▶ Information supplied:
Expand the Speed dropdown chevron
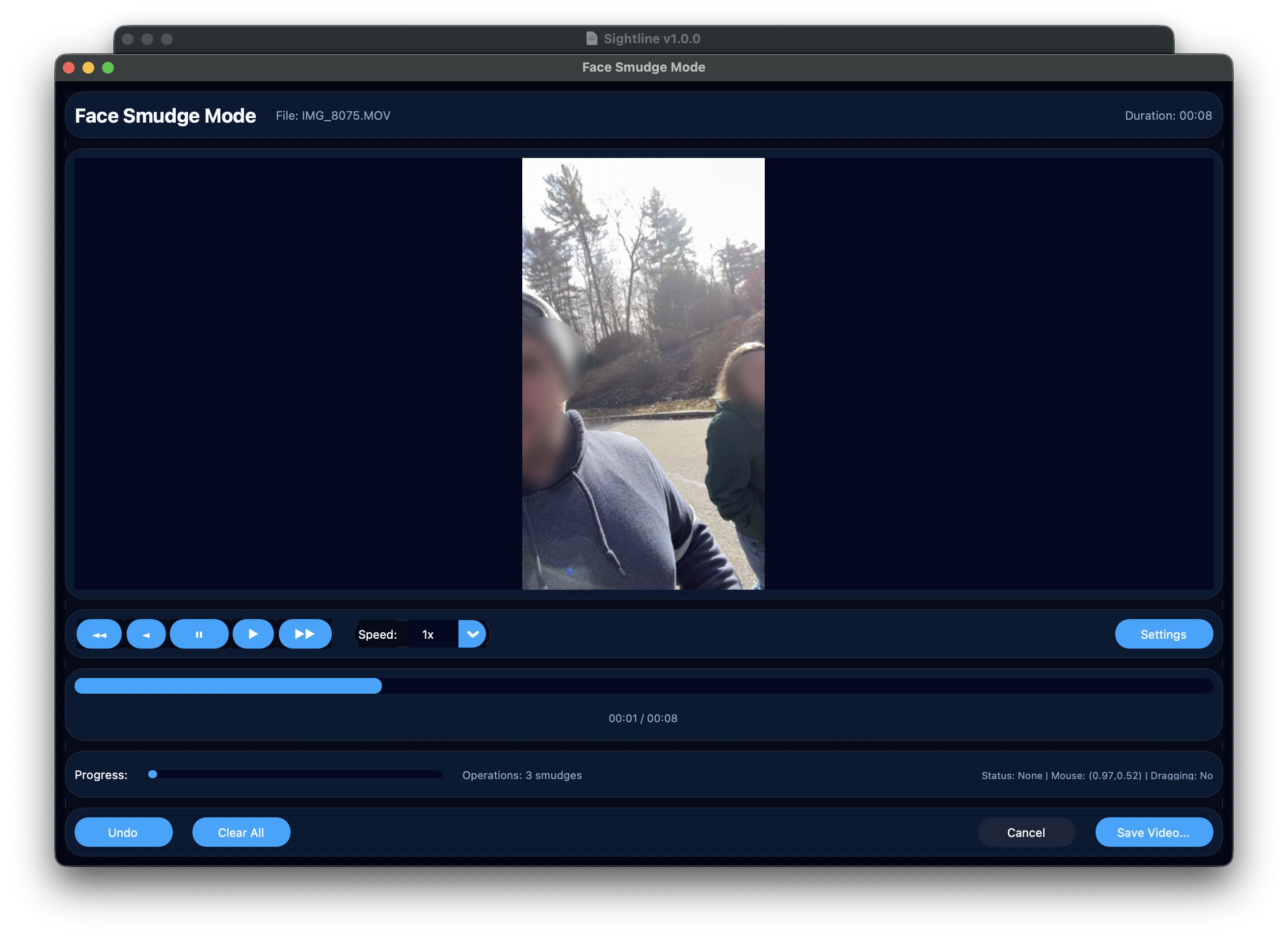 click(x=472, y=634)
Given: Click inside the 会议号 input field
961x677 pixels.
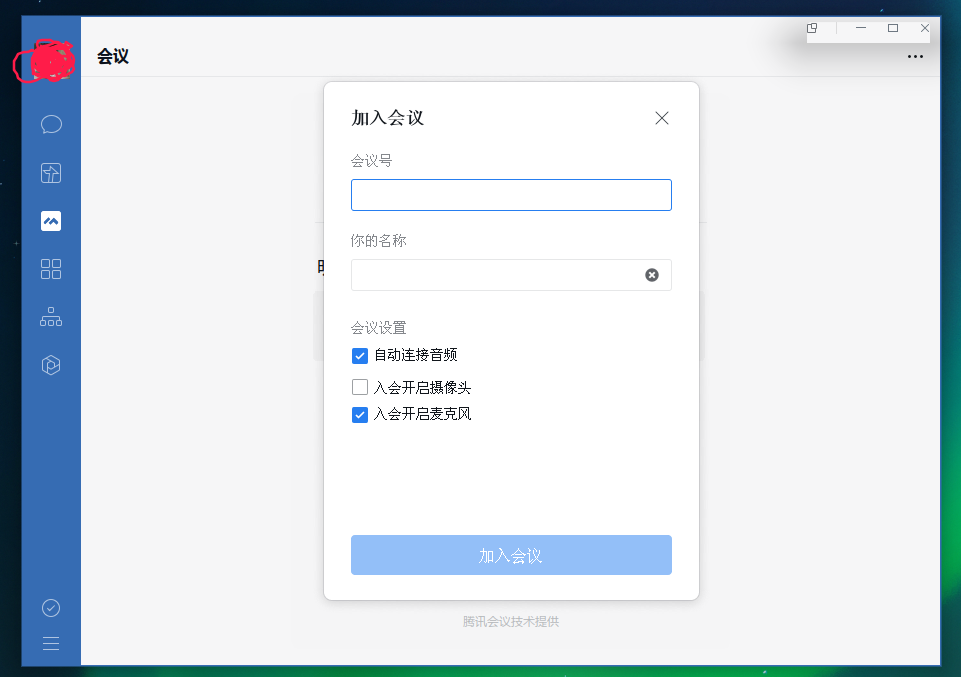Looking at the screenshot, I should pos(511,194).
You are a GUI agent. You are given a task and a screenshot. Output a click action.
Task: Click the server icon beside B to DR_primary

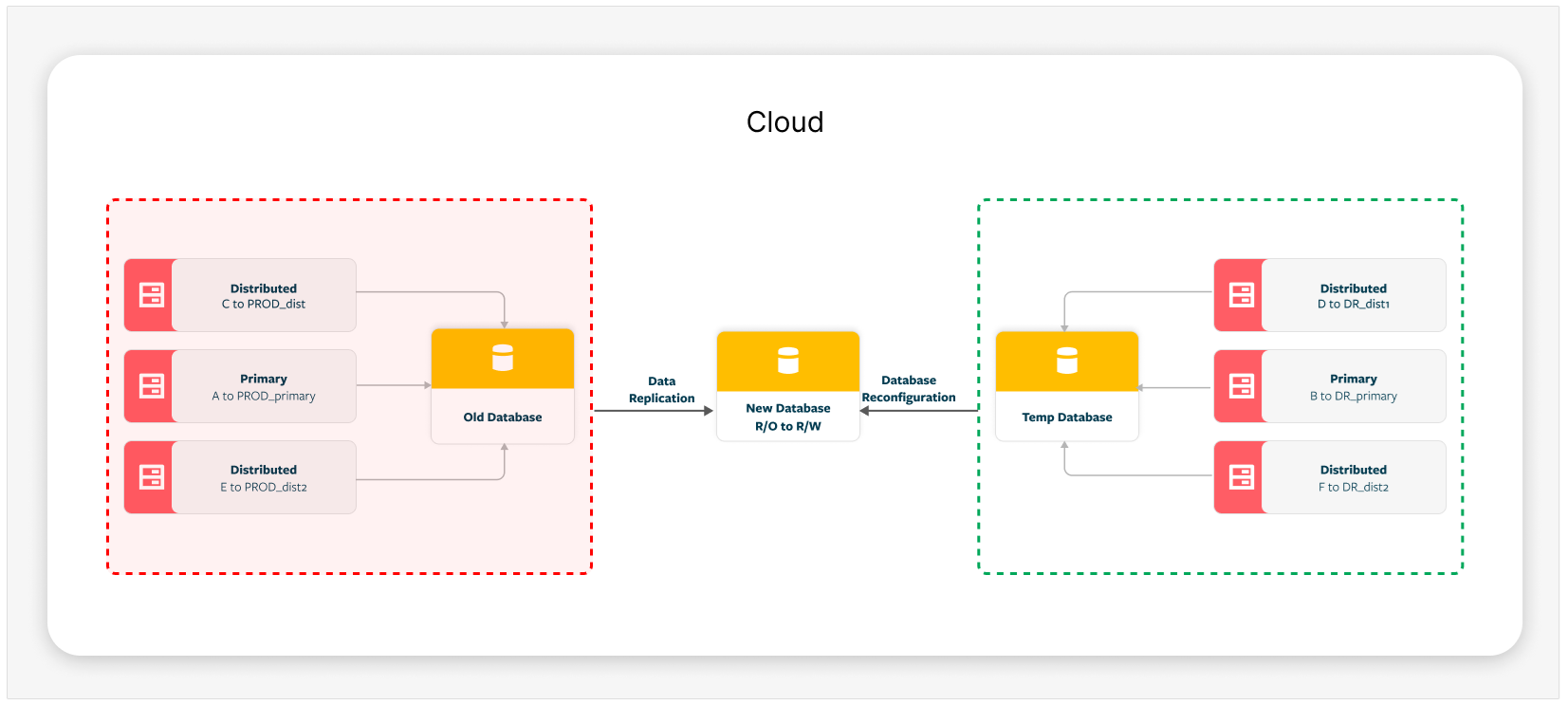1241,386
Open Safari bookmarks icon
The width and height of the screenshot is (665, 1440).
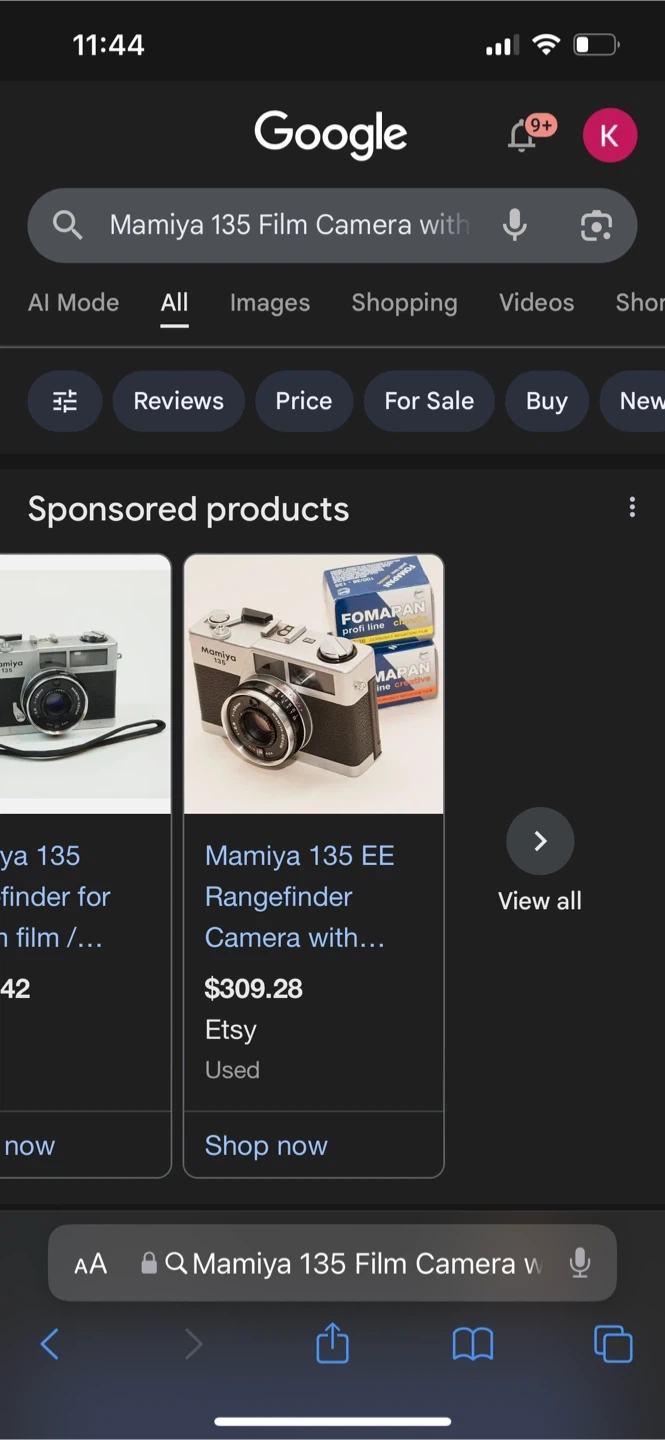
==
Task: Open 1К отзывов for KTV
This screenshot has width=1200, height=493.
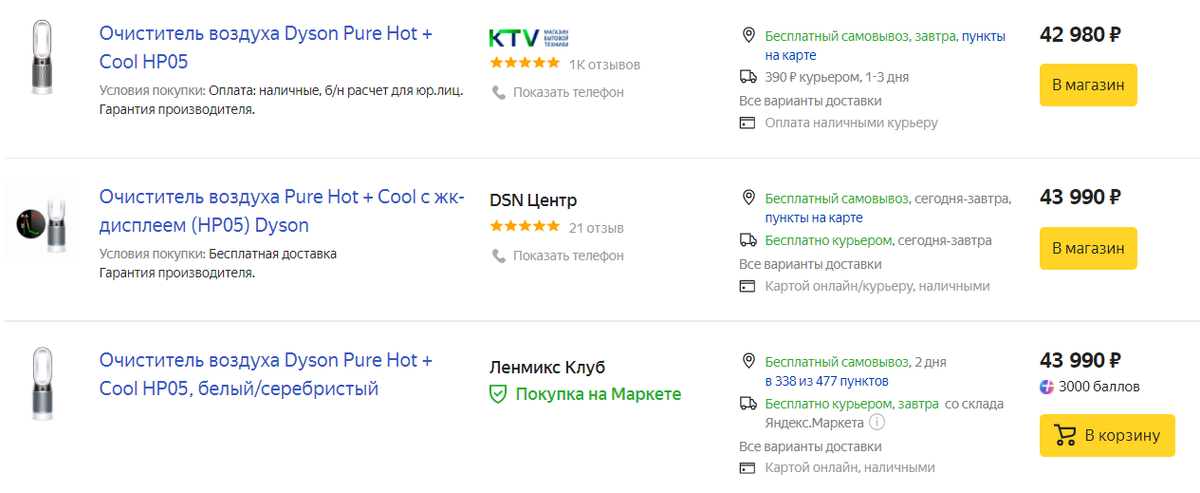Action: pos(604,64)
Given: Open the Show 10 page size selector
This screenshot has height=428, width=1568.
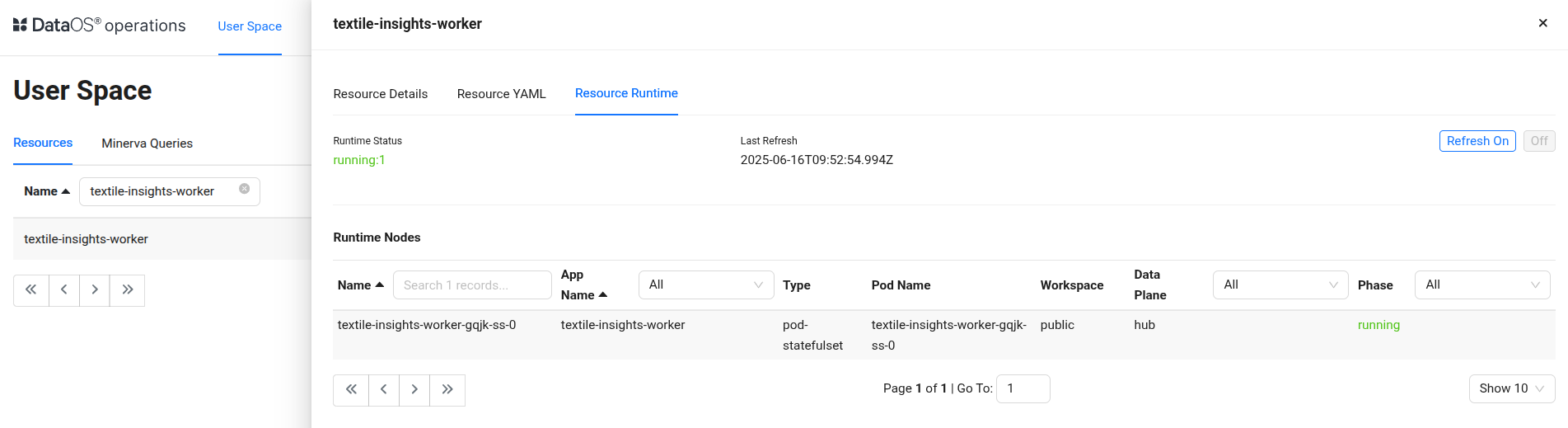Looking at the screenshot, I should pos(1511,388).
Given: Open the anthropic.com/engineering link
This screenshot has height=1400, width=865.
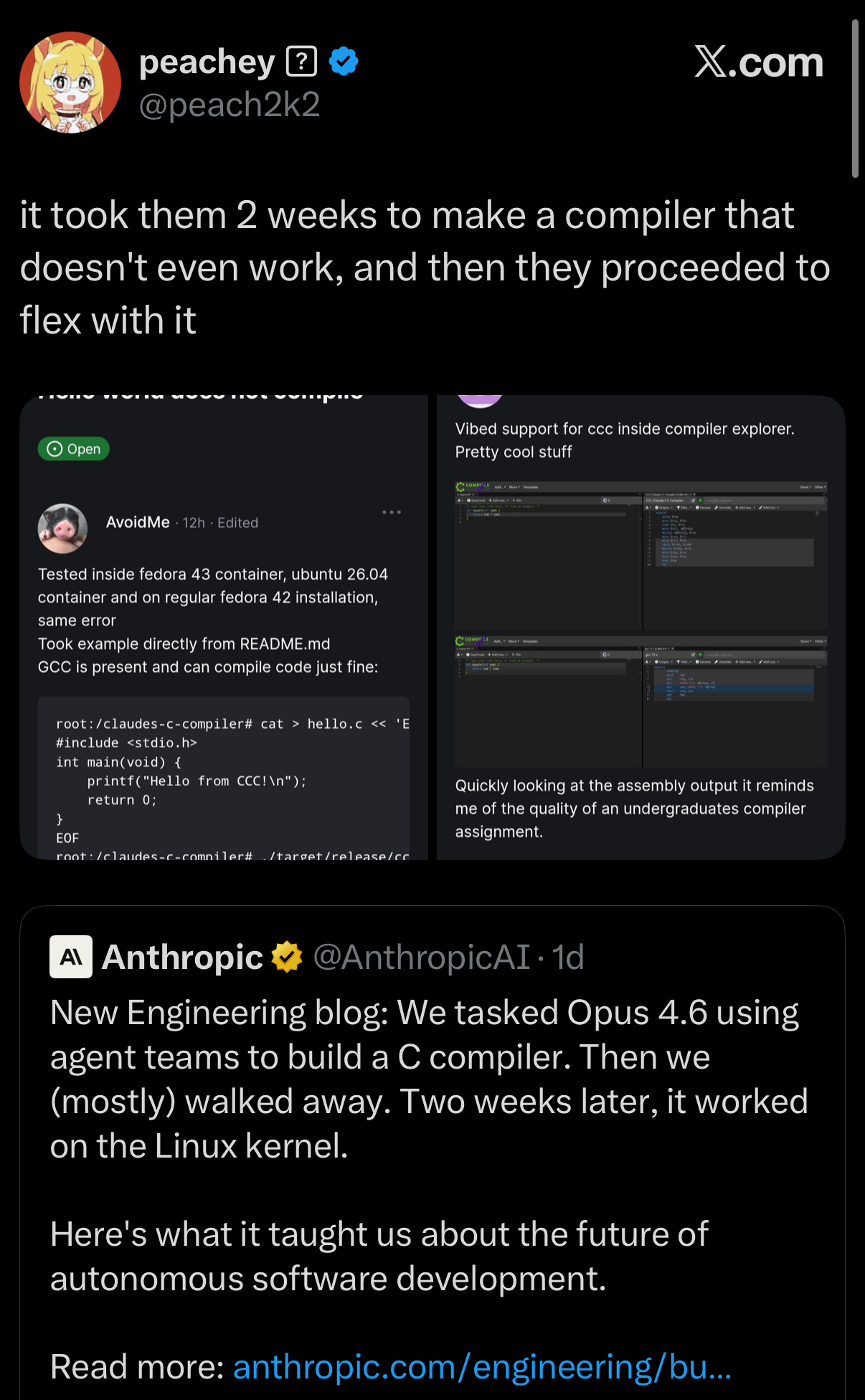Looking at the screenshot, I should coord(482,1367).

▶ Task details: Can you rewrite the part of the listing that opens with the line containing "You are a GUI" and closes with the line containing "The width and", putting "database icon" in place of "server icon" and leaving all else unchanged? Give only those lines, without the pictures.

▶ Final answer:
You are a GUI agent. You are given a task and a screenshot. Output a click action.
Task: Click the database icon beside B to DR_primary

1241,386
Open Safari bookmarks icon
The width and height of the screenshot is (665, 1440).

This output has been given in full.